Content starts
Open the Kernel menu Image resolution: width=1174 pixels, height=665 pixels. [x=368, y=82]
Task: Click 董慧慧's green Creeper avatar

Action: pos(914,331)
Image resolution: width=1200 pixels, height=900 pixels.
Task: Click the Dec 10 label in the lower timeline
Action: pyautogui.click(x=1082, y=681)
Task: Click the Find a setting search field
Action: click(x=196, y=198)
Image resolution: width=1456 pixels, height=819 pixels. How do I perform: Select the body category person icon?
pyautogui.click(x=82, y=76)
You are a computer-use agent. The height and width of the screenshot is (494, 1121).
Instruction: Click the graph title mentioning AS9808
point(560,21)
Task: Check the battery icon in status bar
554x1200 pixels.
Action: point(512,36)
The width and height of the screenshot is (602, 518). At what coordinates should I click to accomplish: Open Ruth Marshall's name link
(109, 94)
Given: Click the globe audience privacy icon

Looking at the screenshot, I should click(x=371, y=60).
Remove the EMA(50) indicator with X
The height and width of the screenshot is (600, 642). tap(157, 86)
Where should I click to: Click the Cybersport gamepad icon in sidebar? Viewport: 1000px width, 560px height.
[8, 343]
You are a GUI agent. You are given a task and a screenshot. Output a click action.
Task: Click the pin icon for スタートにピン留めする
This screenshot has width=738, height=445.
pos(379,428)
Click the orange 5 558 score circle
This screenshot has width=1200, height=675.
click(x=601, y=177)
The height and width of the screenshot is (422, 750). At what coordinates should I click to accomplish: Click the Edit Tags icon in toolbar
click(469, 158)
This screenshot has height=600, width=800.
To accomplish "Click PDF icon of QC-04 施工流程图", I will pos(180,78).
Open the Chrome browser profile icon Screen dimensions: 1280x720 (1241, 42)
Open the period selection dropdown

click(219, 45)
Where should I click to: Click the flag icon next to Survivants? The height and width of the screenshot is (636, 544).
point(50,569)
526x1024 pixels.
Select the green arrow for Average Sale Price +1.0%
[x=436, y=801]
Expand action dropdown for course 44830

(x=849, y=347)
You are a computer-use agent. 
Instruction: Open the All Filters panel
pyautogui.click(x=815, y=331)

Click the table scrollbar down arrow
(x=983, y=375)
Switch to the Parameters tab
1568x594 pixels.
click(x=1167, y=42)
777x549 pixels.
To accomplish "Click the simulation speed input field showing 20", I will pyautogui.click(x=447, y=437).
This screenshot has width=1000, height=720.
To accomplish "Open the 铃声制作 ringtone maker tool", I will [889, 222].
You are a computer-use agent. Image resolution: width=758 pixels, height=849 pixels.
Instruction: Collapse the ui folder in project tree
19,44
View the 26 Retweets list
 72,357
Content ends
(Exercise) All the material above is to be returned exactly as it stands.

(Solved exercise)
Open the Kernel menu Image resolution: width=1174 pixels, height=665 pixels. [x=368, y=82]
Task: Click 董慧慧's green Creeper avatar

Action: pos(914,331)
Image resolution: width=1200 pixels, height=900 pixels.
Task: Click the Dec 10 label in the lower timeline
Action: pyautogui.click(x=1082, y=681)
Task: Click the Find a setting search field
Action: click(x=196, y=198)
Image resolution: width=1456 pixels, height=819 pixels. How do I perform: Select the body category person icon?
pyautogui.click(x=82, y=76)
You are a computer-use agent. The height and width of the screenshot is (494, 1121).
Instruction: Click the graph title mentioning AS9808
point(560,21)
Task: Check the battery icon in status bar
554x1200 pixels.
Action: point(512,36)
The width and height of the screenshot is (602, 518). At what coordinates should I click to accomplish: Open Ruth Marshall's name link
(109, 94)
Given: Click the globe audience privacy icon

Looking at the screenshot, I should click(x=371, y=60).
Remove the EMA(50) indicator with X
The height and width of the screenshot is (600, 642). tap(157, 86)
Where should I click to: Click the Cybersport gamepad icon in sidebar? Viewport: 1000px width, 560px height.
[8, 343]
You are a GUI agent. You are given a task and a screenshot. Output a click action.
Task: Click the pin icon for スタートにピン留めする
This screenshot has width=738, height=445.
pos(379,428)
Click the orange 5 558 score circle
This screenshot has width=1200, height=675.
click(x=601, y=177)
The height and width of the screenshot is (422, 750). At what coordinates should I click to accomplish: Click the Edit Tags icon in toolbar
click(469, 158)
This screenshot has height=600, width=800.
To accomplish "Click PDF icon of QC-04 施工流程图", I will pos(180,78).
Open the Chrome browser profile icon Screen dimensions: 1280x720 (1241, 42)
Open the period selection dropdown

click(219, 45)
Where should I click to: Click the flag icon next to Survivants? The height and width of the screenshot is (636, 544).
point(50,569)
526x1024 pixels.
Select the green arrow for Average Sale Price +1.0%
[x=436, y=801]
Expand action dropdown for course 44830

(x=849, y=347)
You are a computer-use agent. 
Instruction: Open the All Filters panel
pyautogui.click(x=815, y=331)

Click the table scrollbar down arrow
(x=983, y=375)
Switch to the Parameters tab
1568x594 pixels.
click(x=1167, y=42)
777x549 pixels.
To accomplish "Click the simulation speed input field showing 20", I will pyautogui.click(x=447, y=437).
This screenshot has width=1000, height=720.
To accomplish "Open the 铃声制作 ringtone maker tool", I will [889, 222].
You are a computer-use agent. Image resolution: width=758 pixels, height=849 pixels.
Instruction: Collapse the ui folder in project tree
19,44
View the 26 Retweets list
 72,357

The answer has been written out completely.